Le projet de réforme des lycées professionnels est un changement majeur dans l’histoire de l’Ecole. Il représente le recul de la démocratisation scolaire pour les 650 000 élèves de la voie professionnelle et donc un recul d’une éducation égalitaire et émancipatrice pour tous les élèves. La réforme de 2018 avait déjà considérablement réduit le temps d’enseignement général. Le projet de réforme du président Macron est clair : “mettre les débouchés professionnels, les entreprises au cœur du projet”, pour des « lycées professionnels […] davantage ouverts à l’apprentissage et aux entreprises locales“. La réforme de la voie professionnelle illustre une vision restrictive de cette formation, à l’aune de l’employabilité à court terme et au détriment de sa visée éducative.
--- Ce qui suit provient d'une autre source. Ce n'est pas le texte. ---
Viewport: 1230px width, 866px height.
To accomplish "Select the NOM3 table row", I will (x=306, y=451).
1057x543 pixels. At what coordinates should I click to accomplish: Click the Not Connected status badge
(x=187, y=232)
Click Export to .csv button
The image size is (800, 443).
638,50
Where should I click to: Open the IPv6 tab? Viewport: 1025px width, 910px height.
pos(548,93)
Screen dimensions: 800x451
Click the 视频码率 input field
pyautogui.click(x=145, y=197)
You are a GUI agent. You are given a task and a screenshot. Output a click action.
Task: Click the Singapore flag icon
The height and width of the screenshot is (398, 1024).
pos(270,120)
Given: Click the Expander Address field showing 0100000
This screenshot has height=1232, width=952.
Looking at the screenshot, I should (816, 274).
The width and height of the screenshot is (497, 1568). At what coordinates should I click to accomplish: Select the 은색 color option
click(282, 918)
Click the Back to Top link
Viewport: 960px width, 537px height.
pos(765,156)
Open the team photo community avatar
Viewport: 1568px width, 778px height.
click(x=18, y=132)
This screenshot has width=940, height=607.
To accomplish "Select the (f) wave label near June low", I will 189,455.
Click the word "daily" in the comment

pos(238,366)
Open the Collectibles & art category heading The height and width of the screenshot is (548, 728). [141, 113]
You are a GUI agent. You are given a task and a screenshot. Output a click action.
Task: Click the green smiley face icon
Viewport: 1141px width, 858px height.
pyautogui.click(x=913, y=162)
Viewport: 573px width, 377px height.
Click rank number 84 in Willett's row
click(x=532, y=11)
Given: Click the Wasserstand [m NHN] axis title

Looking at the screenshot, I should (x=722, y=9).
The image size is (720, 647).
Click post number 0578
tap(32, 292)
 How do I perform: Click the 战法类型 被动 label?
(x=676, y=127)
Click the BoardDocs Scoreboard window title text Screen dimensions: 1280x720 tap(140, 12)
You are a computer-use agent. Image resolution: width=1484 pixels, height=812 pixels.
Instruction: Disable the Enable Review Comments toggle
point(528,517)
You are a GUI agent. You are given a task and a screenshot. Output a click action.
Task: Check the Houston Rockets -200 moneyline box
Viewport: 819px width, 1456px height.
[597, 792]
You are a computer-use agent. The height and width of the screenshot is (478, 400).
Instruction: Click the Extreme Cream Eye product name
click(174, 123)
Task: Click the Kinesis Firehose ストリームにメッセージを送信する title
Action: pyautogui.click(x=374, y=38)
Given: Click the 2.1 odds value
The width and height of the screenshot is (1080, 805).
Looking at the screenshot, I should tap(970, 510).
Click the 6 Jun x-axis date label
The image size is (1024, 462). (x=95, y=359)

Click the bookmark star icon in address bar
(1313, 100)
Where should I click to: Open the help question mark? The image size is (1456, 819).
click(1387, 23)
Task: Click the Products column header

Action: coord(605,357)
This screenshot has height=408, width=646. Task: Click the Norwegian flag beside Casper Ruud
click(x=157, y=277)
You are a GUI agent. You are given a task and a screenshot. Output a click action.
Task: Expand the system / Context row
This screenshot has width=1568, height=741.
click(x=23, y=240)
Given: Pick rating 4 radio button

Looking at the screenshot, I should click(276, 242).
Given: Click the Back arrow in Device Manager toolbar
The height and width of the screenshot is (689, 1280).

Ne devrions-nous pas tendre, non vers moins d’École pour certains élèves, mais vers une autre École pour tous les élèves?
Une réforme qui renforce un système éducatif de sélection sociale et une école des classes
Les élèves issus des lycées professionnels, 1/3 de notre jeunesse, sont issus majoritairement des milieux les plus défavorisés. 70% des élèves de lycée professionnel sont enfants d’ouvriers, d’inactifs ou d’employés. Pour 93% des lycée professionnels, l’IPS (Indice de Position Sociale) est inférieur à la moyenne nationale. Pour rappel, la France est déjà le pays d’Europe où les origines de naissance impactent le plus les trajectoires scolaires des élèves. À cet égard, on peut parler de l’école des classes.
Le modèle éducatif français est un modèle de sélection sociale : sous couvert de l’illusion de la « fable méritocratique », il orchestre le séparatisme social et scolaire sans remise en question malgré la reproduction à l’œuvre. L’École en France, est moins une affaire de « méritocratie » que d’« héritocratie ». Certains sociologues – Dubet, Duru Bellat – parlent de « perdants » du système scolaire, à rebours du discours fable méritocratique, qui masque les effets des inégalités réelles sociales, culturelles et autres. Les « Exceptions consolantes » expression de Ferdinand Buisson, (directeur de l’enseignement primaire de Jules Ferry) que reprend Jean-Paul Delahaye (ancien numéro 2 du ministère Peillon, auteur d’un rapport sur la grande pauvreté) ne doivent pas masquer le déterminisme social et scolaire du système éducatif « faire oublier l’injustice foncière qui reste la règle générale. »
Une double tutelle programmatique : « l’Ecole n’est pas faite pour les pauvres »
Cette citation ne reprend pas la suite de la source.